§ ENTRIES SHOWN
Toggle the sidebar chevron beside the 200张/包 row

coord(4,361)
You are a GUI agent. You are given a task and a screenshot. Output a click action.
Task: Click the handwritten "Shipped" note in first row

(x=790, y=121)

§ TASK DIRECTIONS
Could you print the lines above, exactly as written, from the line containing "Task: Click the" through the final one?

§ TASK ANSWER
Task: Click the handwritten "Shipped" note in first row

(x=790, y=121)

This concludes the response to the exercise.